L’histoire et l’Histoire s’avancent sans que l’on en connaisse l’issue, certes, mais elles se déploient également sans que l’on sache comment, se balançant globalement entre, d’un côté, une conception marxienne qui fait la part belle au contexte matériel, technique et idéologique d’une époque – l’infrastructure détermine la superstructure qui à son tour détermine l’infrastructure – et d’un autre côté, une conception du hasard liée à la théorie du chaos, c’est-à-dire aux variations imperceptibles, fondamentalement instables, des conditions initiales. Les causes seraient alors superficielles plutôt que d’être le résultat d’actions collectives et, dans cette optique, l’irruption de catastrophes est parfois perçue tel un couronnement du destin. Ce qui arrive en effet à John Osterman est le fruit du hasard, un accident, pourtant, de lui dépend le sort de l’humanité.

Hasard ou détermination ? Le statut du superhéros face à l’Histoire semble interroger une troisième voie, celle du « grand Homme », conformément à certaines philosophies de l’Histoire.
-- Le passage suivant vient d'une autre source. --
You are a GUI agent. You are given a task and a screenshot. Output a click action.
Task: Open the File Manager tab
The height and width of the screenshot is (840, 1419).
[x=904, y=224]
Selon cette approche, seul un grand homme est capable de faire basculer l’ordre des choses. Littéralement, il fait l’Histoire, et dans l’optique de Hegel, il s’agit généralement d’un homme d’État, brillant et novateur, au service de son peuple qu’il entend guider vers un changement définitif. L’adaptation filmée montre le Comédien assassiner le Président John Fitzgerald Kennedy en 1963, alors que le Doc Manhattan, dans sa conscience altérée du temps, capable de figurer simultanément le passé et l’avenir, décide de ne pas intervenir. Cet épisode est habile à de nombreux égards car c’est le grand homme qui ici est assassiné, passant le relai à son exécuteur, lui qui finalement, changera l’Histoire. En parallèle, le Doc Manhattan, seul homme qui en dernier ressort, dépasse les hommes, reste marqué par l’inertie en décidant justement de ne pas modifier le cours des choses.

Cette thématique du grand homme est donc contredite par l’idée finalement très vague de superhéros, l’assassinat nous indique que les hommes ne peuvent renoncer à un certain fatalisme médiocre et meurtrier, finissant par s’entretuer, tandis que l’être le plus proche de Dieu et donc le plus apte à modifier le cours de l’Histoire, choisit la voie de l’indifférence. La notion de responsabilité se fait elle-même flottante, car les protagonistes de Watchmen composent deux ordres distincts mais parallèles, celui de la réalisation de soi et celui de la réalisation du monde. Nous passons constamment de l’individuel au politique, des désirs de gloire et de reconnaissance à l’avenir de l’humanité.